- DATASET EXTRACT
*** Begin section ***
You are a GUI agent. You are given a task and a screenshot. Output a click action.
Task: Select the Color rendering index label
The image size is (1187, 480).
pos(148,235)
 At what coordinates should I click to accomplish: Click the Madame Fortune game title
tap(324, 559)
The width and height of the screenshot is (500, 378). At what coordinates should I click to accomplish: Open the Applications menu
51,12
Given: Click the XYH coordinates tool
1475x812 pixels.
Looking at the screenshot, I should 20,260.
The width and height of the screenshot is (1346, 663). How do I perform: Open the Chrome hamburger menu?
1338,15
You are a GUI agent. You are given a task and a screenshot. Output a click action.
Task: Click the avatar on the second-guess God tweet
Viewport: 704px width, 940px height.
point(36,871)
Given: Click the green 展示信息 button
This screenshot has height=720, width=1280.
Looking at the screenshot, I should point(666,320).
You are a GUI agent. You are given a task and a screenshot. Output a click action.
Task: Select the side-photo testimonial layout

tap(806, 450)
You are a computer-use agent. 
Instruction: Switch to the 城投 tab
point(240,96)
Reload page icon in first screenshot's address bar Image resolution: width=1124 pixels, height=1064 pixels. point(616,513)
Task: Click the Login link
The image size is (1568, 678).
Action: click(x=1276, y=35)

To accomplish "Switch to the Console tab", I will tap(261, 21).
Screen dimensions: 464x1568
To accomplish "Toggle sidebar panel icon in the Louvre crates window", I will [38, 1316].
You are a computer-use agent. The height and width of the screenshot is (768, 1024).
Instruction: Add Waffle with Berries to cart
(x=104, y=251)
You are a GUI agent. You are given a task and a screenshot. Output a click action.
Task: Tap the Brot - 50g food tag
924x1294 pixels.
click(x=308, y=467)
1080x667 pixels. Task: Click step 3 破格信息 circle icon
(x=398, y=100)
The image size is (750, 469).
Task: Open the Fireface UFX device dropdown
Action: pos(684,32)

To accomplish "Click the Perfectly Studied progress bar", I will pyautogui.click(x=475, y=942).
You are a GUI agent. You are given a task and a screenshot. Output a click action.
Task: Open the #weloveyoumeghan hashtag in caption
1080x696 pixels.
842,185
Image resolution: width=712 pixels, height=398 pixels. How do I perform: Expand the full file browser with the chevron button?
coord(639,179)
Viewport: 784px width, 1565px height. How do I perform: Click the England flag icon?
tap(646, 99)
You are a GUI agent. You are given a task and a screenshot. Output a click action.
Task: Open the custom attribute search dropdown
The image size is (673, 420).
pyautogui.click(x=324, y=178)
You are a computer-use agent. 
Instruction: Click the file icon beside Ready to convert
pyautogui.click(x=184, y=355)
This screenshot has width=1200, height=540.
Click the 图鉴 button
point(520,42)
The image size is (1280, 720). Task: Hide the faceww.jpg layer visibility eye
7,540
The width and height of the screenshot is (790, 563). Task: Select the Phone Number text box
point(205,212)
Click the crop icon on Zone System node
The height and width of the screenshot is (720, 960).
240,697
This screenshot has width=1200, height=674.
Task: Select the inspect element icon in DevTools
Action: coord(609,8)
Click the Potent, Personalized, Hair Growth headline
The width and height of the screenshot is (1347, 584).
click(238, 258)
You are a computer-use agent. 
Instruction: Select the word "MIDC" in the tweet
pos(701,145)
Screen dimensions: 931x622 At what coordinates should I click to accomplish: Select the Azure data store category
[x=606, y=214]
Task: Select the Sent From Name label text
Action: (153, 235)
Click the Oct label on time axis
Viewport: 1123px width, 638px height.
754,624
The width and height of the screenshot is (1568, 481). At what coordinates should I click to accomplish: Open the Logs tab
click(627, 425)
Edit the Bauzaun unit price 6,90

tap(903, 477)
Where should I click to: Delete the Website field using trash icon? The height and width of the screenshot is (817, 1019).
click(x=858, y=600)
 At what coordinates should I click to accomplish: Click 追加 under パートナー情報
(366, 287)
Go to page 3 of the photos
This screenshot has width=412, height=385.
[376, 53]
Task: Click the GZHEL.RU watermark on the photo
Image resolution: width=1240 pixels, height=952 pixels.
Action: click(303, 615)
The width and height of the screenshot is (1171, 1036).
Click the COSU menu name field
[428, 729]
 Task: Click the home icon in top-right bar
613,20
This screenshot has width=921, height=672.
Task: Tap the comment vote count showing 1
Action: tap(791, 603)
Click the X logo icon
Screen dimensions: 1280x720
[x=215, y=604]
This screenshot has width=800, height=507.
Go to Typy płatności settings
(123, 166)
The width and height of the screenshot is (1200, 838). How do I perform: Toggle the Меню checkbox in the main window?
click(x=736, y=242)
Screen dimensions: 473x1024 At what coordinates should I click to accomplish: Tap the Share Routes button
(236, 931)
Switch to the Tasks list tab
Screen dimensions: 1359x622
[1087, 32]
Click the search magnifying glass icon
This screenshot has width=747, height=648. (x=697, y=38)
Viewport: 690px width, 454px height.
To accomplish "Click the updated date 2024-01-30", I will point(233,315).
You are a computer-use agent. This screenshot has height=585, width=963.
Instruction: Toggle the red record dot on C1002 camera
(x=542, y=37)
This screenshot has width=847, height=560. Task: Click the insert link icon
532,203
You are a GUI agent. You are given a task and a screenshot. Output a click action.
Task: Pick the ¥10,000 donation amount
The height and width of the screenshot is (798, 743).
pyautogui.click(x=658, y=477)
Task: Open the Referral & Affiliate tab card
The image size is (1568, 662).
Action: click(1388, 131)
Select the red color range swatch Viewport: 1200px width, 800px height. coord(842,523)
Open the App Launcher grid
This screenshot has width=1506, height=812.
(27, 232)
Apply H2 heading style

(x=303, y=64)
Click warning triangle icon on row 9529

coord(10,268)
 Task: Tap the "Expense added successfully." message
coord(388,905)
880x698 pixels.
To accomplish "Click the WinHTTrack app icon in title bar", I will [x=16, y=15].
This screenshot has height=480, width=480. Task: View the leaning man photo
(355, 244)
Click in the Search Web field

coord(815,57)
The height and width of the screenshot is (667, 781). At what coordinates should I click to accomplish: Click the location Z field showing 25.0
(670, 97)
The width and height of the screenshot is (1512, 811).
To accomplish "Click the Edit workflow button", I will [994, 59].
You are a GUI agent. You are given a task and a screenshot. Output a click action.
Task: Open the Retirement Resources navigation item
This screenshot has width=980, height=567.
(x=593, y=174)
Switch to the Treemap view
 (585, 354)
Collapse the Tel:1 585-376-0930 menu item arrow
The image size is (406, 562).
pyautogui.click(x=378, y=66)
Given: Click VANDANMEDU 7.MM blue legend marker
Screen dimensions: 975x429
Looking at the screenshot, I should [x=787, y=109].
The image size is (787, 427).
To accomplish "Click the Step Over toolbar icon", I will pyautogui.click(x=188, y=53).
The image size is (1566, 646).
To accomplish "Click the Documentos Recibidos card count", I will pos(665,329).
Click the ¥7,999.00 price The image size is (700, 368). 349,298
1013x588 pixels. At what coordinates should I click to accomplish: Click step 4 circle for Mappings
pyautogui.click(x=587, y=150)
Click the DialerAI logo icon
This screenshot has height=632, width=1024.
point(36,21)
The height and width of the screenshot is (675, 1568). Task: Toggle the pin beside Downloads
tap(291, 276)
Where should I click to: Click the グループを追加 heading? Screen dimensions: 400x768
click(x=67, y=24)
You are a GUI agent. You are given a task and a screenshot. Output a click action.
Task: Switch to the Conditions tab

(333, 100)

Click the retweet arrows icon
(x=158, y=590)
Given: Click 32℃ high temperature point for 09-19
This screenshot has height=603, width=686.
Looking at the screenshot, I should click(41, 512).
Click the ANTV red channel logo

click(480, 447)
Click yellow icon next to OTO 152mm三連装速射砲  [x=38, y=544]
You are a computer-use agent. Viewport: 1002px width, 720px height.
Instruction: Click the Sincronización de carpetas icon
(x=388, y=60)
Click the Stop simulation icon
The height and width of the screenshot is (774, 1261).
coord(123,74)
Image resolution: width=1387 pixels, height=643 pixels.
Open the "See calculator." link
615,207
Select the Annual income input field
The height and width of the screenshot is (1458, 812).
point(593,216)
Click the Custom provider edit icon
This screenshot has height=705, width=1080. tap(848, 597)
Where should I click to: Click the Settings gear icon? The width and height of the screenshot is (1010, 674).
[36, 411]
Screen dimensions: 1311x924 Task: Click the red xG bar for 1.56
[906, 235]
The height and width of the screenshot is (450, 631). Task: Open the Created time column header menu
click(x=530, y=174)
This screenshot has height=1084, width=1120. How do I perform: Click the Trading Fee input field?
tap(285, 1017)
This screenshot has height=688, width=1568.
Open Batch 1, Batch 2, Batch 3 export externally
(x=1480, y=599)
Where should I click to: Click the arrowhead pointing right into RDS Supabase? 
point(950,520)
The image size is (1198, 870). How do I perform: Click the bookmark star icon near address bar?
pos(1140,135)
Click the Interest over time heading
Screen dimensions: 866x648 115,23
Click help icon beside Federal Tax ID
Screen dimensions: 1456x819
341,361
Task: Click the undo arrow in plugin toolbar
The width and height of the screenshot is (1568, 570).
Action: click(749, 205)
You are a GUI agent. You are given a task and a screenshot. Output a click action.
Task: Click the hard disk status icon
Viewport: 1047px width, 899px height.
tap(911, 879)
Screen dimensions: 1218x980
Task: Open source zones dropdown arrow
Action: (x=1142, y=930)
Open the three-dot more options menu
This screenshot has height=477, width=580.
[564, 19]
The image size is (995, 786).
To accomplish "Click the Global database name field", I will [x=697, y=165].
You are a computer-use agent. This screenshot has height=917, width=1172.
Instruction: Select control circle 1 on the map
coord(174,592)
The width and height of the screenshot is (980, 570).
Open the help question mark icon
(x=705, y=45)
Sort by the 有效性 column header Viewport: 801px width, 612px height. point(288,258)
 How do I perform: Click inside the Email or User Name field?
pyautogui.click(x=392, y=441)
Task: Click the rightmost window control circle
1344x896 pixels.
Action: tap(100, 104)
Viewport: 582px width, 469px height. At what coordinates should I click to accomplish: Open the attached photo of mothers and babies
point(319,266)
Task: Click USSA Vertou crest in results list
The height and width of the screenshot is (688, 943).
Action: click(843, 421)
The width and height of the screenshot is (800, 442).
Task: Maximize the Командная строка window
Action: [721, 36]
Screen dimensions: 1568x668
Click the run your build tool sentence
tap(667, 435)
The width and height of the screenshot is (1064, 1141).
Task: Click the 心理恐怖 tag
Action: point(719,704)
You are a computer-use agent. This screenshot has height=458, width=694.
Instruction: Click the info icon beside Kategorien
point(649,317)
*** End section ***
- TRY IT
Nothing but the lines from the one holding "Screen dimensions: 1568x668" through the end of the listing above should appear, each exactly as given.

- ANSWER TO THE EXERCISE
Screen dimensions: 1568x668
Click the run your build tool sentence
tap(667, 435)
The width and height of the screenshot is (1064, 1141).
Task: Click the 心理恐怖 tag
Action: point(719,704)
You are a computer-use agent. This screenshot has height=458, width=694.
Instruction: Click the info icon beside Kategorien
point(649,317)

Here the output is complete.